§ **WHAT IS BEING ASKED**:
Would you please return the lines of the entries below starting at the line that has "Instruction: Open Group 1 Region DMA dropdown" and ending at the line that has "Sort by Records", both included, exactly as they are?

___ MATERIAL SUPPLIED

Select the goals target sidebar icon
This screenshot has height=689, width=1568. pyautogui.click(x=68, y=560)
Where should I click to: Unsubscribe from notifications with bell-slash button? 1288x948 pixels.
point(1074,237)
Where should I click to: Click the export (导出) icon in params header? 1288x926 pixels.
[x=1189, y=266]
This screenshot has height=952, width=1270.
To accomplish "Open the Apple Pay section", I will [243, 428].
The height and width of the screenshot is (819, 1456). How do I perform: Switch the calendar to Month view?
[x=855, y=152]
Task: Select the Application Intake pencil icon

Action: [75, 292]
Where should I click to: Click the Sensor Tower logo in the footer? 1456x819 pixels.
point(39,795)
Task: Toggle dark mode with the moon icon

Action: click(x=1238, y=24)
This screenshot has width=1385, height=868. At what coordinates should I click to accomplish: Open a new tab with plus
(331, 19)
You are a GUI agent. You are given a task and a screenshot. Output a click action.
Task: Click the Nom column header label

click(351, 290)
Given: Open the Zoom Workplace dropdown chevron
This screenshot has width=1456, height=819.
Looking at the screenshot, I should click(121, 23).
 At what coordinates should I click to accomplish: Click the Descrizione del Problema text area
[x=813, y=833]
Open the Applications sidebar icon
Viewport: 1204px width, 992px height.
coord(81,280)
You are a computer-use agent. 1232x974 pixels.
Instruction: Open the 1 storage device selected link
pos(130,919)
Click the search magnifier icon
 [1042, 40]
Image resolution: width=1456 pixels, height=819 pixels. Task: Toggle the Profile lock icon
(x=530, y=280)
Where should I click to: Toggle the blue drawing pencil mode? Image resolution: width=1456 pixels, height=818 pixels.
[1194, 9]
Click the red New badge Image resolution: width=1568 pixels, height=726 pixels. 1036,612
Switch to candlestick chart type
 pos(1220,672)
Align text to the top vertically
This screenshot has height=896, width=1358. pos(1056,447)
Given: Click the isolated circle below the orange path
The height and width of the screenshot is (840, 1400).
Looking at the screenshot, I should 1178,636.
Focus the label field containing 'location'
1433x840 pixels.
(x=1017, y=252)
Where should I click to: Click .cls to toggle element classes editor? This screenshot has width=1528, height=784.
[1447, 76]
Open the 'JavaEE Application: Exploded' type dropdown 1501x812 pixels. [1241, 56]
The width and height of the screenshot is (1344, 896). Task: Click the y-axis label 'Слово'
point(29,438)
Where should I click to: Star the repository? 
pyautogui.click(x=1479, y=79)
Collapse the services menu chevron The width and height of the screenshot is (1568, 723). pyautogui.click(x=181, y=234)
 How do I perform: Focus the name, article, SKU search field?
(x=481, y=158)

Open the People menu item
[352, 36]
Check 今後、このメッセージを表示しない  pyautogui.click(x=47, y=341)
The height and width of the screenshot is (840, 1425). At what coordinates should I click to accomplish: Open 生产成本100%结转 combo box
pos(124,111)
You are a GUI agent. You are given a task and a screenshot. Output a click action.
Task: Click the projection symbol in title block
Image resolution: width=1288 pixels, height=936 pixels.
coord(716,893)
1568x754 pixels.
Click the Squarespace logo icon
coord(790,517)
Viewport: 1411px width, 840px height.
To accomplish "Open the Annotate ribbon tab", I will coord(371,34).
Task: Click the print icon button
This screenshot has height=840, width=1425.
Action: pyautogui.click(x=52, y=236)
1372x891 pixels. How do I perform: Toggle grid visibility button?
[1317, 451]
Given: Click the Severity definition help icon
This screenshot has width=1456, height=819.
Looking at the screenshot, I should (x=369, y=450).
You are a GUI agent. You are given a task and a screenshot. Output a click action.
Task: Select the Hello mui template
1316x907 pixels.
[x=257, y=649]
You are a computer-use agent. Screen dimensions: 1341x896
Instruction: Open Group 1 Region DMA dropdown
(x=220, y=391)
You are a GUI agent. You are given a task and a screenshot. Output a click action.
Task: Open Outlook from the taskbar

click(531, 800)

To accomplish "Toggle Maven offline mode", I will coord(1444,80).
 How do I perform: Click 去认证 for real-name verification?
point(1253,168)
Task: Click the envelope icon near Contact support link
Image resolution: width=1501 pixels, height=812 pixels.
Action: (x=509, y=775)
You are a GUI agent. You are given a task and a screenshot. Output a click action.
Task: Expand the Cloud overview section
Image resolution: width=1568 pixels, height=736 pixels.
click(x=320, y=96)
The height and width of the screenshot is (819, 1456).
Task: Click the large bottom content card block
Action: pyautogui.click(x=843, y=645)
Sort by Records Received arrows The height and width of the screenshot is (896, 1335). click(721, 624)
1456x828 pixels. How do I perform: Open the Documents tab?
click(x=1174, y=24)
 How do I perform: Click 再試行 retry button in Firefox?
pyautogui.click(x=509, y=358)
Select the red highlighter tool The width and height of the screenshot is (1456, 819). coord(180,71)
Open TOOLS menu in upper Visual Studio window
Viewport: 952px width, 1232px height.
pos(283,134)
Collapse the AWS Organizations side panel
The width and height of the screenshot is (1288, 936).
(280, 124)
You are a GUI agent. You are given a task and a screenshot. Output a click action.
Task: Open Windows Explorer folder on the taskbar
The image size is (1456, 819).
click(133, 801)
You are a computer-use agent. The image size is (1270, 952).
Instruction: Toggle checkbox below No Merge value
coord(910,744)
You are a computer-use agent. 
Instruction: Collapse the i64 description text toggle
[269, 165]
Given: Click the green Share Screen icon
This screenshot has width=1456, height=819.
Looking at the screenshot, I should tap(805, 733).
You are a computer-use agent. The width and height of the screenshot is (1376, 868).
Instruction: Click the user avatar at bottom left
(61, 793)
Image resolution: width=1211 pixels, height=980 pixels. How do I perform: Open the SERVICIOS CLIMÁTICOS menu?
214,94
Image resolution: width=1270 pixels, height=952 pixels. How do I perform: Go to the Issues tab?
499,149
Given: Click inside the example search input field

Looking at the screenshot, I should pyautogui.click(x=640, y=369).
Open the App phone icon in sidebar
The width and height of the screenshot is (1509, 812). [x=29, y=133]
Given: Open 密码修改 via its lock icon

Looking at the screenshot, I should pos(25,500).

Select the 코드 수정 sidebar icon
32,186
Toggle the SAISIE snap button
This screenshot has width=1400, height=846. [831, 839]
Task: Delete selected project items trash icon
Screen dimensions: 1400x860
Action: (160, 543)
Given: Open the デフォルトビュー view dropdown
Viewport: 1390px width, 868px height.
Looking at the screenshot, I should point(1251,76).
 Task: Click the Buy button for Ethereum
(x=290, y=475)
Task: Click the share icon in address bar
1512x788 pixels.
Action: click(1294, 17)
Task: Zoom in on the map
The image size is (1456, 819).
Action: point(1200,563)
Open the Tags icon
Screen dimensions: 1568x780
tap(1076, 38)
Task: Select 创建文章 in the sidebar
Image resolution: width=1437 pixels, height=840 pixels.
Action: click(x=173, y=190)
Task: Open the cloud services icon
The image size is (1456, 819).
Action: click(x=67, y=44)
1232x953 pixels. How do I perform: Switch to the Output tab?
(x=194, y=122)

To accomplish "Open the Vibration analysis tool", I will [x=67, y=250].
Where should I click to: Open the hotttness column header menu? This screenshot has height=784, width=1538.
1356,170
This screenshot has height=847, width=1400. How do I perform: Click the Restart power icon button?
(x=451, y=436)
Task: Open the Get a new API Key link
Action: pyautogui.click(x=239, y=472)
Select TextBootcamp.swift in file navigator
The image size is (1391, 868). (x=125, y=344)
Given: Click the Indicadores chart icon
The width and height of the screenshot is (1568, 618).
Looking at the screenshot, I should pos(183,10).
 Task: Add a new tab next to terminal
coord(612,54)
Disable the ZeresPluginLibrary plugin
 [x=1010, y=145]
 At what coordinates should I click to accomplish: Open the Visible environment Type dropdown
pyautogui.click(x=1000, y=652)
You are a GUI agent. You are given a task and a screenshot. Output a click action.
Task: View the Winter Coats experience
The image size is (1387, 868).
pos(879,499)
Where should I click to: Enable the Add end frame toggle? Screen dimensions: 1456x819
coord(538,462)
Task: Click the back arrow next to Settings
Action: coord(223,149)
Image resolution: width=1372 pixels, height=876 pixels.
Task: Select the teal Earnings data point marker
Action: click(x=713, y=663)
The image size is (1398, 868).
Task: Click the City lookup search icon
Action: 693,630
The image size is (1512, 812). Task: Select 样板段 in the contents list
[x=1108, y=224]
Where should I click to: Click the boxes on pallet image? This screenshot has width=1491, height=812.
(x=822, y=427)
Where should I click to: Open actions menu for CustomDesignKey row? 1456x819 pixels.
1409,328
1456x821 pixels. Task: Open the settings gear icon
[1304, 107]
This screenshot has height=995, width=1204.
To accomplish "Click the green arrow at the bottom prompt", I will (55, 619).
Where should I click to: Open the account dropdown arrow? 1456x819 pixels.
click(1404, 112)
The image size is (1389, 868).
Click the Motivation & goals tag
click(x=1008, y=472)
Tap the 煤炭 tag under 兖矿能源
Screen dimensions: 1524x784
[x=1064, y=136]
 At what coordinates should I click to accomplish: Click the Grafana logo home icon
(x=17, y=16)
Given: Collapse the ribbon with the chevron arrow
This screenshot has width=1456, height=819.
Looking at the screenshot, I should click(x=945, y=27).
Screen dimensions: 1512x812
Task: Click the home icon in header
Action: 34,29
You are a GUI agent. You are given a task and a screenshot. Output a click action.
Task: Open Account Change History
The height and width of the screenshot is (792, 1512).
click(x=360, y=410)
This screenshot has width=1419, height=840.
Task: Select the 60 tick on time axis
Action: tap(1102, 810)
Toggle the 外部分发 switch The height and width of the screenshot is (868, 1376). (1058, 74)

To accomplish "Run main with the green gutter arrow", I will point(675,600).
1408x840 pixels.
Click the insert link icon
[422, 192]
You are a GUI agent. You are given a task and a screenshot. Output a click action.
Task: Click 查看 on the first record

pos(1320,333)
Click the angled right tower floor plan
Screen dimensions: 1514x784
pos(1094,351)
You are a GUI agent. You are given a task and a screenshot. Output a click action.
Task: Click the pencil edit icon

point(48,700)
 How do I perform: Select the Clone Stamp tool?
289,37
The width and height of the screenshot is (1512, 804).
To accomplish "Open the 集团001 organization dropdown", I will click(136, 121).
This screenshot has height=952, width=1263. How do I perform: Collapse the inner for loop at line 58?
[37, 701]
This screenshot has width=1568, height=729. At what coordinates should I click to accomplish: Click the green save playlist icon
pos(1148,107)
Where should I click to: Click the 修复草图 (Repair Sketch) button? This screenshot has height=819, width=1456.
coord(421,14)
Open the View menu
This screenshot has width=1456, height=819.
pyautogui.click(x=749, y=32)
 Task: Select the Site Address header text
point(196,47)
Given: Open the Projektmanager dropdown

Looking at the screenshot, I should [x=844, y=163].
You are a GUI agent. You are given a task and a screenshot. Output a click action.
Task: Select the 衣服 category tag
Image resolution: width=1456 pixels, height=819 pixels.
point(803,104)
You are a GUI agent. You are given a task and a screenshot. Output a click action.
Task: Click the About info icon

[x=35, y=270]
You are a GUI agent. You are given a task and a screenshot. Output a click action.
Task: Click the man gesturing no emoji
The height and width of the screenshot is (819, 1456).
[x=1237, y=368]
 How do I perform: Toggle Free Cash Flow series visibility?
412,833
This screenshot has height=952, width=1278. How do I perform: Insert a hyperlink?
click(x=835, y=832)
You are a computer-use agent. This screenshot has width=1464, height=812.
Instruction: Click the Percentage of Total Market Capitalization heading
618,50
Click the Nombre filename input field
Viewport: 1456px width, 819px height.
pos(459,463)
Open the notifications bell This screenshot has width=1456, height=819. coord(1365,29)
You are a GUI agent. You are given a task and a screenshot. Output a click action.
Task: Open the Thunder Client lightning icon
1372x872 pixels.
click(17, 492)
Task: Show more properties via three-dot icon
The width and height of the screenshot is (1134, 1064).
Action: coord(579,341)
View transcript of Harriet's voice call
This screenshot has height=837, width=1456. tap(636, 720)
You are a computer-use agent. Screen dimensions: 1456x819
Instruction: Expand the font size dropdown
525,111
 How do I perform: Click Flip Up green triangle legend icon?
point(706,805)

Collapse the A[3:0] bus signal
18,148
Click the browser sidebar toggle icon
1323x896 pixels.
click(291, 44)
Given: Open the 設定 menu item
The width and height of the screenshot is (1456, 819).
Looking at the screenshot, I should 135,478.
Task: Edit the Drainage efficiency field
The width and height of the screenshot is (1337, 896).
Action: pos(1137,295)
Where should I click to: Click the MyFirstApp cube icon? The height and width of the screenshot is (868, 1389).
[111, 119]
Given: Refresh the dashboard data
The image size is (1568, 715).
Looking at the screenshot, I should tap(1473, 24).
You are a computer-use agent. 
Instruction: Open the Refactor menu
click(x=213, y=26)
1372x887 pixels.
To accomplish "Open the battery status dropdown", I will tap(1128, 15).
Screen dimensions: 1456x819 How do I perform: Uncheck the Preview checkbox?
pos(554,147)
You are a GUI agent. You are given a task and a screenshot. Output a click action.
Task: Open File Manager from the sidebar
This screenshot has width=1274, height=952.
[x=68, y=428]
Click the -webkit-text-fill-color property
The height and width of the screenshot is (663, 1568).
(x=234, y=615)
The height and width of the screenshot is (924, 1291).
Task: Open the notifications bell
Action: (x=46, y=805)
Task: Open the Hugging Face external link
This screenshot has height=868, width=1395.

______

§ **RESULT OF THIS TASK**:
Instruction: Open Group 1 Region DMA dropdown
(x=220, y=391)
You are a GUI agent. You are given a task and a screenshot. Output a click action.
Task: Open Outlook from the taskbar

click(531, 800)

To accomplish "Toggle Maven offline mode", I will coord(1444,80).
 How do I perform: Click 去认证 for real-name verification?
point(1253,168)
Task: Click the envelope icon near Contact support link
Image resolution: width=1501 pixels, height=812 pixels.
Action: (x=509, y=775)
You are a GUI agent. You are given a task and a screenshot. Output a click action.
Task: Expand the Cloud overview section
Image resolution: width=1568 pixels, height=736 pixels.
click(x=320, y=96)
The height and width of the screenshot is (819, 1456).
Task: Click the large bottom content card block
Action: pyautogui.click(x=843, y=645)
Sort by Records Received arrows The height and width of the screenshot is (896, 1335). click(721, 624)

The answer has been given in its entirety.